### Aim a:
Print the part of the post about the search near the bridge that starts at the words "So at 6:30 or" and ends after "girls made it to the bridge.".

1. Searchers knew by mid-evening that the girls had made it to the bridge. So they'd walked the main trail to the bridge, and got on the bridge. This is what was "known" about their whereabouts after they'd been dropped off.

2. We don't know if the SC images had been shared by 6:30. I'm picturing people knowing about the images, thus knowing the girls made it to the bridge, but how many people, and are there other screen shots which were made earlier than roughly 9PM or so? The search was suspended shortly after the young searcher was interviewed.

So at 6:30 or so (going off of RL's recollection) people are searching the general area around the gorge, recollections of which has been backed up by family members and some searchers. So both sides of the gorge are being searched. Yet all they know is the girls made it to the bridge.

There's no direct way to get from the bridge area to Delphi. Again, this would be confusing to searchers, I think. Confusing because after scouring the area around the bridge and west of there, the searchers would have probably wondered where they could have walked to. The only area they could have walked to with ease from the SE end of the bridge to get to anywhere away from the bridge on foot would have been the driveway that becomes C.R. 625.

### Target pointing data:
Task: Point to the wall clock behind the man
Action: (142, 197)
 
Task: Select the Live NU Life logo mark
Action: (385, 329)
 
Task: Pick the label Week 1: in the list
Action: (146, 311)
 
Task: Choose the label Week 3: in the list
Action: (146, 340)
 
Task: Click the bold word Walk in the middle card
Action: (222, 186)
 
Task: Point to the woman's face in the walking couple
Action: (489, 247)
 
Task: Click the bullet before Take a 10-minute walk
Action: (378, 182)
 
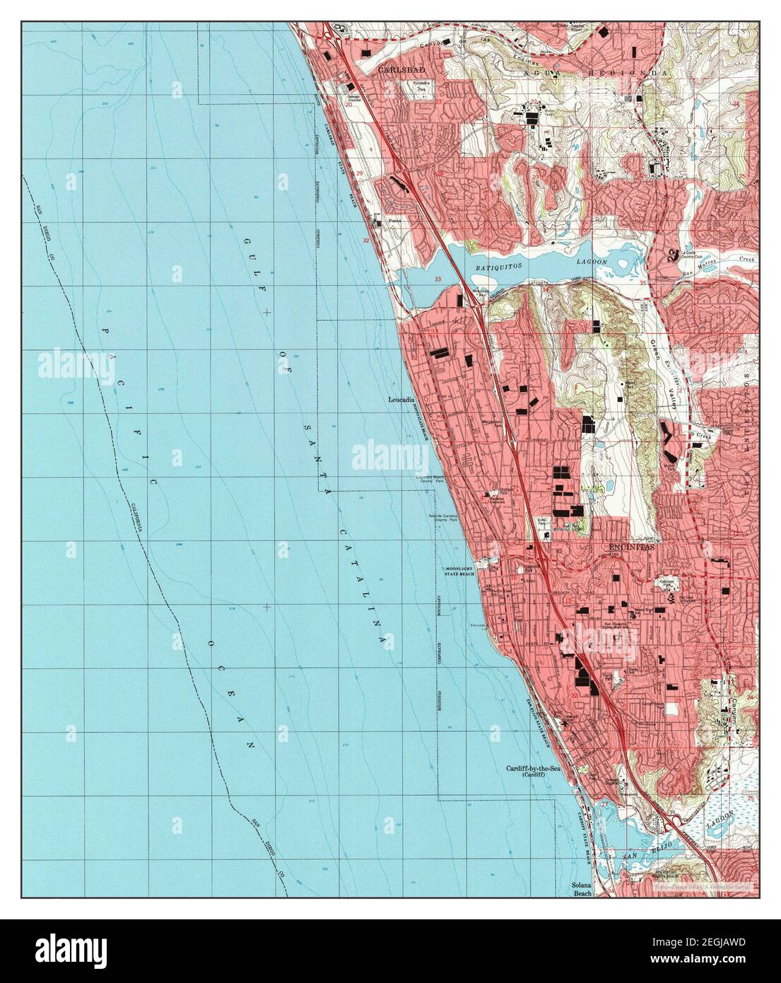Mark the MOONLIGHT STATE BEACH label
[x=462, y=572]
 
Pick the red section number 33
[x=438, y=280]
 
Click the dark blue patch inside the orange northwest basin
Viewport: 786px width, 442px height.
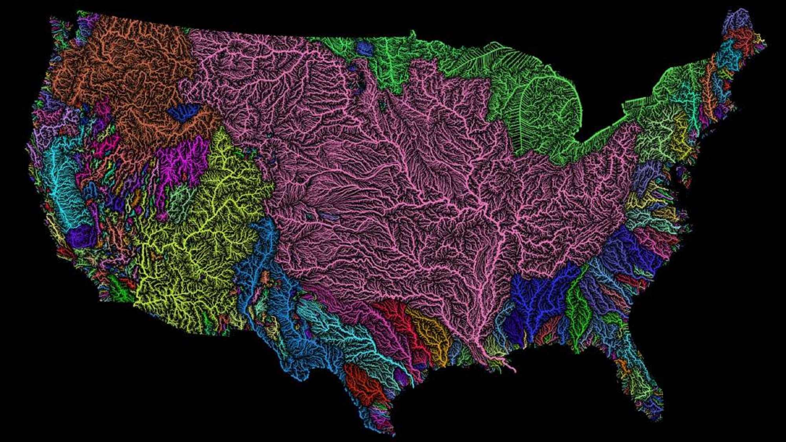183,112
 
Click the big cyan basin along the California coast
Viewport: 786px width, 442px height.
63,185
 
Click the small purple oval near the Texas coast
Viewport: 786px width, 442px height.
402,375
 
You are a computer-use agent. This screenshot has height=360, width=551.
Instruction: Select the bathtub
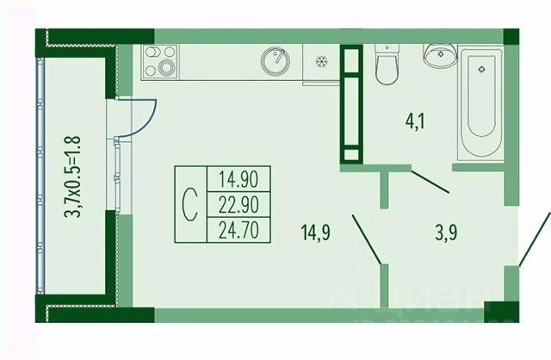tap(480, 104)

### Aim b:
List every line of the rows above that contains the string "Week".

### Final result a:
So at 6:30 or so (going off of RL's recollection) people are searching the general area around the gorge, recollections of which has been backed up by family members and some searchers. So both sides of the gorge are being searched. Yet all they know is the girls made it to the bridge.

### Final result b:
Task: Pick the label Week 1: in the list
Task: Choose the label Week 3: in the list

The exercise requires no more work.